“Voli aerei in condizioni non sicure per i passeggeri”, 4 indagati
La procura di Agrigento mette sotto inchiesta la compagnia aerea Dat - Danish Air Transport - che si occupa prevalentemente dei collegamenti con Lampedusa
Avrebbero operato voli aerei in condizioni di non sicurezza mettendo in concreto pericolo i passeggeri in almeno due tratte: Lampedusa-Palermo e Palermo-Pantelleria. La procura di Agrigento apre un’inchiesta sulla compagnia Dat – Danish Air Transport – che si occupa prevalentemente dei collegamenti con le isole minori e, in particolare modo, con Lampedusa. Le indagini, coordinate dal pm Denise Venturino, scaturiscono da un controllo eseguito dagli ispettori Enac nel 2024 su un velivolo.
Dall’ispezione, infatti, sarebbe emerso che l’aereo il 19 febbraio 2024 aveva subito un guasto riguardante la perdita d’olio relativa al “free fall assister” del carrello destro. Si tratta di un dispositivo di emergenza che interviene in caso di problematiche relative alla fuoriuscita del carrello in fase di atterraggio. Per i pm di Agrigento – è questo l’atto di accusa – “nonostante la gravità del guasto segnalato dall’equipaggio non avrebbe provveduto alla sostituzione della parte danneggiata” e ha differito l’intervento volando così per due volte – Palermo-Lampedusa e Palermo-Pantelleria – in condizioni di non sicurezza.
Tre giorni più tardi, ricostruiscono gli inquirenti, la Dat ha provveduto alla sostituzione del free fall assister omettendo tuttavia di svolgere le operazioni con idonea attrezzature, non disponibile presso lo scalo di Pantelleria, e senza effettuare il test di estrazione di emergenza del carrello volando altre 18 volte. Al momento sono quattro le persone indagate: si tratta di Attilio Perino, 67 anni, responsabile della Dat in Italia; Luigi Vallero, 65 anni, General manager della compagnia aerea; e due tecnici della manutenzioni bulgari – Ivanov Diyan, 61 anni, e Vladan Bogosavajeciv, 60 anni.
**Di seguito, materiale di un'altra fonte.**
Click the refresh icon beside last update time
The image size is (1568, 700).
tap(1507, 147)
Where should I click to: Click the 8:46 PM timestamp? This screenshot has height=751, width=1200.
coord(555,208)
Per tutti l’ipotesi di reato contestata è quella di attentato alla sicurezza dei trasporti mentre al solo Vallero vengono mosse anche le accuse di inadempimento di contratti di pubbliche forniture e indebita percezione di erogazioni a danno dello Stato per “il non adempimento all’obbligo inerente al trasporto di farmaci, sangue ed emoderivati e di salme derivante dalla convenzione con Enac“, e perchè “mediante l’omissione di informazioni ha conseguito indebitamente contributi erogati dallo Stato”.